# EXERCISE GOAL:
Please restate each entry word for word.

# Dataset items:
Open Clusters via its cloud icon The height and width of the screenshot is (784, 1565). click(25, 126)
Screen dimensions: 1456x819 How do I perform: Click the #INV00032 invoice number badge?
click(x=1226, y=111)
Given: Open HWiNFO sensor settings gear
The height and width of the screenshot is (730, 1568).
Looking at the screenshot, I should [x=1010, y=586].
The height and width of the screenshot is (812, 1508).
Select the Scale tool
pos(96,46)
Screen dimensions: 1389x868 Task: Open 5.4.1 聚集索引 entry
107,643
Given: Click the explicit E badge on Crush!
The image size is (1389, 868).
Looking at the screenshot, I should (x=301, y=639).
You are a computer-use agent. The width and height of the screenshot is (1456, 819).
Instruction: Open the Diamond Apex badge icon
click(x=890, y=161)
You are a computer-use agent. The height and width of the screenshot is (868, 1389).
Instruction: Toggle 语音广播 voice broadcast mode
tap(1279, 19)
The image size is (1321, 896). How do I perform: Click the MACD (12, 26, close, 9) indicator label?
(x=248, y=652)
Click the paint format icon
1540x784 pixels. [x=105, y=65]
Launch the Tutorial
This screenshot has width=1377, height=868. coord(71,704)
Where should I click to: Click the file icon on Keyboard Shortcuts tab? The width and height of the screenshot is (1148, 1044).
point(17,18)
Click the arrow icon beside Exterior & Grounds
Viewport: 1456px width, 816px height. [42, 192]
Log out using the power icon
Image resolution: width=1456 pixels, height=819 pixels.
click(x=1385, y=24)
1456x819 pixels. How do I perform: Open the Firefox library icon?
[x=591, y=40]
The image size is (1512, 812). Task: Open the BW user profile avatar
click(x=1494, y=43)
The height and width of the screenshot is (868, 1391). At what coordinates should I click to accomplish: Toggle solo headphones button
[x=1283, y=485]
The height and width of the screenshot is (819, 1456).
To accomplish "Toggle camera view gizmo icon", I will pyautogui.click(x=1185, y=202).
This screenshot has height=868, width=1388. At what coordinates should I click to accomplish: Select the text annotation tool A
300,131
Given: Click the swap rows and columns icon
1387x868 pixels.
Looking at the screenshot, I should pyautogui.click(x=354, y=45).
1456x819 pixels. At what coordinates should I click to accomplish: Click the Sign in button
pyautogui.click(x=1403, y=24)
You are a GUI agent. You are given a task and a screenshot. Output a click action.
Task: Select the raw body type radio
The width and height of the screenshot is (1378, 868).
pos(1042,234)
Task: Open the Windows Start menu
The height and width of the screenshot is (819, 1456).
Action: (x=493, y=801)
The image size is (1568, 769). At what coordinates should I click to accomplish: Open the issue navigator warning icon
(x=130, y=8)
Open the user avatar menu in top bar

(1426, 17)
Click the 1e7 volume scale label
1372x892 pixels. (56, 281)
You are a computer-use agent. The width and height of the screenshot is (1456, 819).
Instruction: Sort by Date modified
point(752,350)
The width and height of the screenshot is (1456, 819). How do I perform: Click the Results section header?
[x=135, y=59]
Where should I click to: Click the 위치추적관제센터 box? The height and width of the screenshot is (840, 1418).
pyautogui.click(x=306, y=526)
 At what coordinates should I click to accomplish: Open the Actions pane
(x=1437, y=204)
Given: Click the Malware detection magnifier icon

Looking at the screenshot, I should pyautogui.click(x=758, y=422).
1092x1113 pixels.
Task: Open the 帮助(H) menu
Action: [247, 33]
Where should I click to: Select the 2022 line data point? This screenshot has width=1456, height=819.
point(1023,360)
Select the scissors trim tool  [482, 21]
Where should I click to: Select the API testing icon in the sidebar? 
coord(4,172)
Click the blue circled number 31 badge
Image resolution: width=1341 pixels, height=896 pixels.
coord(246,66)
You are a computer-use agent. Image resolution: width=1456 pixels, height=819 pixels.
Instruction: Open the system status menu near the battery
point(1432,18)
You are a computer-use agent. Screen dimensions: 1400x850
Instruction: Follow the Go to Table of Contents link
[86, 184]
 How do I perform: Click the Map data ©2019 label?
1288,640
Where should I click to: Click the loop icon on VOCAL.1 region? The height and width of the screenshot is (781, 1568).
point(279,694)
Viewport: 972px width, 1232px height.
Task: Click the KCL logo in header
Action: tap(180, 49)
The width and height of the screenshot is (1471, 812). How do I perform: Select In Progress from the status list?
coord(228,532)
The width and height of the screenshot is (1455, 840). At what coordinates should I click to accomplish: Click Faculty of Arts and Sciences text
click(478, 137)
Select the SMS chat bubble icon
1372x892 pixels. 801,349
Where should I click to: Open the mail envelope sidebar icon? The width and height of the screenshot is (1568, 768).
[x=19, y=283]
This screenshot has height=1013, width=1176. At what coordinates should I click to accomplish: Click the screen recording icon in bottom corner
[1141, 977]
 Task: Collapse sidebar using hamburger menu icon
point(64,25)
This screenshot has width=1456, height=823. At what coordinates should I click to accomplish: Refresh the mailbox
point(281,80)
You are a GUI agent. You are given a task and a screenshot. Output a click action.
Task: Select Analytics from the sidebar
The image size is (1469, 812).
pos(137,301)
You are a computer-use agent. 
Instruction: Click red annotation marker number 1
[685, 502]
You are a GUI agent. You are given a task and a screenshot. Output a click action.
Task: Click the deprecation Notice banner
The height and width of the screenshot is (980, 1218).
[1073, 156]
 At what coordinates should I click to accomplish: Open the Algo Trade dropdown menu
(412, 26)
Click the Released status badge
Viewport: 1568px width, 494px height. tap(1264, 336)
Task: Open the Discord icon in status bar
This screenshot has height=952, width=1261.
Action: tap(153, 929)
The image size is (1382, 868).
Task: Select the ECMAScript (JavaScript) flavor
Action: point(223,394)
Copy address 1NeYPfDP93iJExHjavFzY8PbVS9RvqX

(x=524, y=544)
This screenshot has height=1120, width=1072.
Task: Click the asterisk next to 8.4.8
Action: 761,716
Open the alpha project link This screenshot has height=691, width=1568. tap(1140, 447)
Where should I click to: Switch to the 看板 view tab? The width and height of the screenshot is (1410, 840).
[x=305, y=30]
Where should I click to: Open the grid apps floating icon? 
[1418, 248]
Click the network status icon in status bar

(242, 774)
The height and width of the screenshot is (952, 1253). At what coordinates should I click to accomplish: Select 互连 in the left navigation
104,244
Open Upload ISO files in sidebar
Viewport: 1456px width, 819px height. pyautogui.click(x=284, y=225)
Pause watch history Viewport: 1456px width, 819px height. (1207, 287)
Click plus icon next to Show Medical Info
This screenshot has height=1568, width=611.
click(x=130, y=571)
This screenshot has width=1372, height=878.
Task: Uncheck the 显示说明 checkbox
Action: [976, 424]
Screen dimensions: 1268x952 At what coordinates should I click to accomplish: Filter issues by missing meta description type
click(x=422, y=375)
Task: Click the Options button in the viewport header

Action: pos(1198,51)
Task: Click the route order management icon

# SOLVED EXERCISE:
Open Clusters via its cloud icon The height and width of the screenshot is (784, 1565). click(25, 126)
Screen dimensions: 1456x819 How do I perform: Click the #INV00032 invoice number badge?
click(x=1226, y=111)
Given: Open HWiNFO sensor settings gear
The height and width of the screenshot is (730, 1568).
Looking at the screenshot, I should [x=1010, y=586].
The height and width of the screenshot is (812, 1508).
Select the Scale tool
pos(96,46)
Screen dimensions: 1389x868 Task: Open 5.4.1 聚集索引 entry
107,643
Given: Click the explicit E badge on Crush!
The image size is (1389, 868).
Looking at the screenshot, I should (x=301, y=639).
You are a computer-use agent. The width and height of the screenshot is (1456, 819).
Instruction: Open the Diamond Apex badge icon
click(x=890, y=161)
You are a computer-use agent. The height and width of the screenshot is (868, 1389).
Instruction: Toggle 语音广播 voice broadcast mode
tap(1279, 19)
The image size is (1321, 896). How do I perform: Click the MACD (12, 26, close, 9) indicator label?
(x=248, y=652)
Click the paint format icon
1540x784 pixels. [x=105, y=65]
Launch the Tutorial
This screenshot has width=1377, height=868. coord(71,704)
Where should I click to: Click the file icon on Keyboard Shortcuts tab? The width and height of the screenshot is (1148, 1044).
point(17,18)
Click the arrow icon beside Exterior & Grounds
Viewport: 1456px width, 816px height. [42, 192]
Log out using the power icon
Image resolution: width=1456 pixels, height=819 pixels.
click(x=1385, y=24)
1456x819 pixels. How do I perform: Open the Firefox library icon?
[x=591, y=40]
The image size is (1512, 812). Task: Open the BW user profile avatar
click(x=1494, y=43)
The height and width of the screenshot is (868, 1391). At what coordinates should I click to accomplish: Toggle solo headphones button
[x=1283, y=485]
The height and width of the screenshot is (819, 1456).
To accomplish "Toggle camera view gizmo icon", I will pyautogui.click(x=1185, y=202).
This screenshot has height=868, width=1388. At what coordinates should I click to accomplish: Select the text annotation tool A
300,131
Given: Click the swap rows and columns icon
1387x868 pixels.
Looking at the screenshot, I should pyautogui.click(x=354, y=45).
1456x819 pixels. At what coordinates should I click to accomplish: Click the Sign in button
pyautogui.click(x=1403, y=24)
You are a GUI agent. You are given a task and a screenshot. Output a click action.
Task: Select the raw body type radio
The width and height of the screenshot is (1378, 868).
pos(1042,234)
Task: Open the Windows Start menu
The height and width of the screenshot is (819, 1456).
Action: (x=493, y=801)
The image size is (1568, 769). At what coordinates should I click to accomplish: Open the issue navigator warning icon
(x=130, y=8)
Open the user avatar menu in top bar

(1426, 17)
Click the 1e7 volume scale label
1372x892 pixels. (56, 281)
You are a computer-use agent. The width and height of the screenshot is (1456, 819).
Instruction: Sort by Date modified
point(752,350)
The width and height of the screenshot is (1456, 819). How do I perform: Click the Results section header?
[x=135, y=59]
Where should I click to: Click the 위치추적관제센터 box? The height and width of the screenshot is (840, 1418).
pyautogui.click(x=306, y=526)
 At what coordinates should I click to accomplish: Open the Actions pane
(x=1437, y=204)
Given: Click the Malware detection magnifier icon

Looking at the screenshot, I should pyautogui.click(x=758, y=422).
1092x1113 pixels.
Task: Open the 帮助(H) menu
Action: [247, 33]
Where should I click to: Select the 2022 line data point? This screenshot has width=1456, height=819.
point(1023,360)
Select the scissors trim tool  [482, 21]
Where should I click to: Select the API testing icon in the sidebar? 
coord(4,172)
Click the blue circled number 31 badge
Image resolution: width=1341 pixels, height=896 pixels.
coord(246,66)
You are a computer-use agent. Image resolution: width=1456 pixels, height=819 pixels.
Instruction: Open the system status menu near the battery
point(1432,18)
You are a computer-use agent. Screen dimensions: 1400x850
Instruction: Follow the Go to Table of Contents link
[86, 184]
 How do I perform: Click the Map data ©2019 label?
1288,640
Where should I click to: Click the loop icon on VOCAL.1 region? The height and width of the screenshot is (781, 1568).
point(279,694)
Viewport: 972px width, 1232px height.
Task: Click the KCL logo in header
Action: tap(180, 49)
The width and height of the screenshot is (1471, 812). How do I perform: Select In Progress from the status list?
coord(228,532)
The width and height of the screenshot is (1455, 840). At what coordinates should I click to accomplish: Click Faculty of Arts and Sciences text
click(478, 137)
Select the SMS chat bubble icon
1372x892 pixels. 801,349
Where should I click to: Open the mail envelope sidebar icon? The width and height of the screenshot is (1568, 768).
[x=19, y=283]
This screenshot has height=1013, width=1176. At what coordinates should I click to accomplish: Click the screen recording icon in bottom corner
[1141, 977]
 Task: Collapse sidebar using hamburger menu icon
point(64,25)
This screenshot has width=1456, height=823. At what coordinates should I click to accomplish: Refresh the mailbox
point(281,80)
You are a GUI agent. You are given a task and a screenshot. Output a click action.
Task: Select Analytics from the sidebar
The image size is (1469, 812).
pos(137,301)
You are a computer-use agent. 
Instruction: Click red annotation marker number 1
[685, 502]
You are a GUI agent. You are given a task and a screenshot. Output a click action.
Task: Click the deprecation Notice banner
The height and width of the screenshot is (980, 1218).
[1073, 156]
 At what coordinates should I click to accomplish: Open the Algo Trade dropdown menu
(412, 26)
Click the Released status badge
Viewport: 1568px width, 494px height. tap(1264, 336)
Task: Open the Discord icon in status bar
This screenshot has height=952, width=1261.
Action: tap(153, 929)
The image size is (1382, 868).
Task: Select the ECMAScript (JavaScript) flavor
Action: point(223,394)
Copy address 1NeYPfDP93iJExHjavFzY8PbVS9RvqX

(x=524, y=544)
This screenshot has height=1120, width=1072.
Task: Click the asterisk next to 8.4.8
Action: 761,716
Open the alpha project link This screenshot has height=691, width=1568. tap(1140, 447)
Where should I click to: Switch to the 看板 view tab? The width and height of the screenshot is (1410, 840).
[x=305, y=30]
Where should I click to: Open the grid apps floating icon? 
[1418, 248]
Click the network status icon in status bar

(242, 774)
The height and width of the screenshot is (952, 1253). At what coordinates should I click to accomplish: Select 互连 in the left navigation
104,244
Open Upload ISO files in sidebar
Viewport: 1456px width, 819px height. pyautogui.click(x=284, y=225)
Pause watch history Viewport: 1456px width, 819px height. (1207, 287)
Click plus icon next to Show Medical Info
This screenshot has height=1568, width=611.
click(x=130, y=571)
This screenshot has width=1372, height=878.
Task: Uncheck the 显示说明 checkbox
Action: [976, 424]
Screen dimensions: 1268x952 At what coordinates should I click to accomplish: Filter issues by missing meta description type
click(x=422, y=375)
Task: Click the Options button in the viewport header

Action: pos(1198,51)
Task: Click the route order management icon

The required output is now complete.